DIRECTIONS FOR THIS TASK: Among the entries below, find the lines with the word "Borders" and copy them.

((

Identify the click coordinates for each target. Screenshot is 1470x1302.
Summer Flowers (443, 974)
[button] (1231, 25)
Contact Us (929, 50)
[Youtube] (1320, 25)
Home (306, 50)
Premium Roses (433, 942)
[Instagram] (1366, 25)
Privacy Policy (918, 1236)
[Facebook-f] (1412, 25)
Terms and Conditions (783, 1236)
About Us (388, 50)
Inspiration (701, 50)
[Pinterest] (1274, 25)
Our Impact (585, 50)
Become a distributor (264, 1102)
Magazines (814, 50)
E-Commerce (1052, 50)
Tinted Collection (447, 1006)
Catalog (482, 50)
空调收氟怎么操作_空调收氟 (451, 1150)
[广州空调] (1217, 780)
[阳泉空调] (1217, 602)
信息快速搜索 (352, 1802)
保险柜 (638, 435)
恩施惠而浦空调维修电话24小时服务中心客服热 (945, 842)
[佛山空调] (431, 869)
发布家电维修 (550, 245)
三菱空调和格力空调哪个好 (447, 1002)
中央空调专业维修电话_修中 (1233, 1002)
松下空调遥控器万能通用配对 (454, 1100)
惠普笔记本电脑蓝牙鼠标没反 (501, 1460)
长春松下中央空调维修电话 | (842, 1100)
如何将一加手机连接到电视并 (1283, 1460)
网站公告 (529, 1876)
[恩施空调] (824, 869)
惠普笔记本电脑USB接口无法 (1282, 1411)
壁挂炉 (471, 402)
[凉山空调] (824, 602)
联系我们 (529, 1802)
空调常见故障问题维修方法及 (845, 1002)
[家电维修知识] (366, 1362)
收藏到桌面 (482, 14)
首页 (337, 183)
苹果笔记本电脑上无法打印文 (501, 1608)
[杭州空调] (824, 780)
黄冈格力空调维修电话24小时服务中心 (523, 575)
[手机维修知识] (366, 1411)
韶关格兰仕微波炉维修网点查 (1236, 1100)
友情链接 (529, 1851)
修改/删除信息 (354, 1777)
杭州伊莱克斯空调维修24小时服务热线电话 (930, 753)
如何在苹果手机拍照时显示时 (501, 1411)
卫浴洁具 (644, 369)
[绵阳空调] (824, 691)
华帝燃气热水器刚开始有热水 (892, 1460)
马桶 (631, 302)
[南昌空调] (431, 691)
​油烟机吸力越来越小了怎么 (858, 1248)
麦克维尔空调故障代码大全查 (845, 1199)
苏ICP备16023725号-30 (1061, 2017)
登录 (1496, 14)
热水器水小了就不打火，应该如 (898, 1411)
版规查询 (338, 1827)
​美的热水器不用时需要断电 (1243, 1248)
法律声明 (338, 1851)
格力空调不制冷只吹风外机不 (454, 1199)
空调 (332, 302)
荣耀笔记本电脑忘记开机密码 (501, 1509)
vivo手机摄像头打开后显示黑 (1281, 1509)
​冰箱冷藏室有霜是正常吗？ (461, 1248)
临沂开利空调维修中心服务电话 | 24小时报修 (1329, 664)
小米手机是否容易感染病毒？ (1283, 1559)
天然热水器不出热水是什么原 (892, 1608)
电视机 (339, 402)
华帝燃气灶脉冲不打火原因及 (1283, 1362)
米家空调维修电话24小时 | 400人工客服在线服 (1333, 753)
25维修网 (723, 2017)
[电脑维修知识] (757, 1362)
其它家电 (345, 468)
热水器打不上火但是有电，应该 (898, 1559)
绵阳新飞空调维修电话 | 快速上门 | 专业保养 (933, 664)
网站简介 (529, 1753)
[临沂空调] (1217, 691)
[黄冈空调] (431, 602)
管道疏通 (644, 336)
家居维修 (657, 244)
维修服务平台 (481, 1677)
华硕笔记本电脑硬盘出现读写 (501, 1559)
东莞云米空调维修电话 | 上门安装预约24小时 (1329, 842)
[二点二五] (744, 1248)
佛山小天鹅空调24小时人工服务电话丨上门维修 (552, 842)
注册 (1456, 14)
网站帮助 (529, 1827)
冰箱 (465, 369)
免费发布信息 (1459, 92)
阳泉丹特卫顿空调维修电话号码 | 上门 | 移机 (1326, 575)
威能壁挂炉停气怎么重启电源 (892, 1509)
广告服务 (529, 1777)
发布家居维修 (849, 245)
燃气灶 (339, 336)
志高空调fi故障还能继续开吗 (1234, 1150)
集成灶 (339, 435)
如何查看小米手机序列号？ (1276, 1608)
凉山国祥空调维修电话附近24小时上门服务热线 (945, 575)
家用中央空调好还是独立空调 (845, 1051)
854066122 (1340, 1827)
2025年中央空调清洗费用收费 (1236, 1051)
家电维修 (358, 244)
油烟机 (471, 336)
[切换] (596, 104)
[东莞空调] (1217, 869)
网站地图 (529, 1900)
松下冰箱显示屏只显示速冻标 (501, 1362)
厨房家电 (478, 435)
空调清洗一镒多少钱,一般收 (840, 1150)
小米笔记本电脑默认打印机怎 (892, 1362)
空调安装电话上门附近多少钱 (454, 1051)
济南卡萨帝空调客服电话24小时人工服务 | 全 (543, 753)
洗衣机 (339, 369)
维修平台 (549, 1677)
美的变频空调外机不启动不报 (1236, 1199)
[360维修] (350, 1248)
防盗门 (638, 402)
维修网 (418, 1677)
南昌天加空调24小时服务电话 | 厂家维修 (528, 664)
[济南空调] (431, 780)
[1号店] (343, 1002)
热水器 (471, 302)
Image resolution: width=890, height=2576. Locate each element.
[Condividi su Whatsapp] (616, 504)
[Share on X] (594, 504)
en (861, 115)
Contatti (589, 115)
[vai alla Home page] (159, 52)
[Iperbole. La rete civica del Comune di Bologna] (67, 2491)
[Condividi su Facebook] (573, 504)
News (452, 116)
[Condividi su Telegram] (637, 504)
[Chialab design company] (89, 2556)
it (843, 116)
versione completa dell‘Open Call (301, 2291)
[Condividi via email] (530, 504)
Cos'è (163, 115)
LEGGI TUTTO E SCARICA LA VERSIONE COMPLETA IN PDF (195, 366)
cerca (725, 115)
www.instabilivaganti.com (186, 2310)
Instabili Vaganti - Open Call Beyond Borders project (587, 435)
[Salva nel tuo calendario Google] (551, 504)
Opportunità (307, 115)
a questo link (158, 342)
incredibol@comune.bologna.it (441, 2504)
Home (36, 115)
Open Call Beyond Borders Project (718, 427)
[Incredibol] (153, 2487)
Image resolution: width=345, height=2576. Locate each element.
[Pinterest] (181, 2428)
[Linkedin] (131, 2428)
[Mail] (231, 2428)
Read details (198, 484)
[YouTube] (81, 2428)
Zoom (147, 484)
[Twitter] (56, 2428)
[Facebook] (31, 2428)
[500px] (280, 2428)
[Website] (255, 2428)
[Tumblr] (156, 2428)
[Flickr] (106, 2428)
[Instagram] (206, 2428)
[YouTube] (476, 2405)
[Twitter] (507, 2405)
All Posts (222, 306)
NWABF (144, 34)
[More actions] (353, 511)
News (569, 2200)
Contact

))

TASK RESPONSE:
Instabili Vaganti - Open Call Beyond Borders project (587, 435)
Open Call Beyond Borders Project (718, 427)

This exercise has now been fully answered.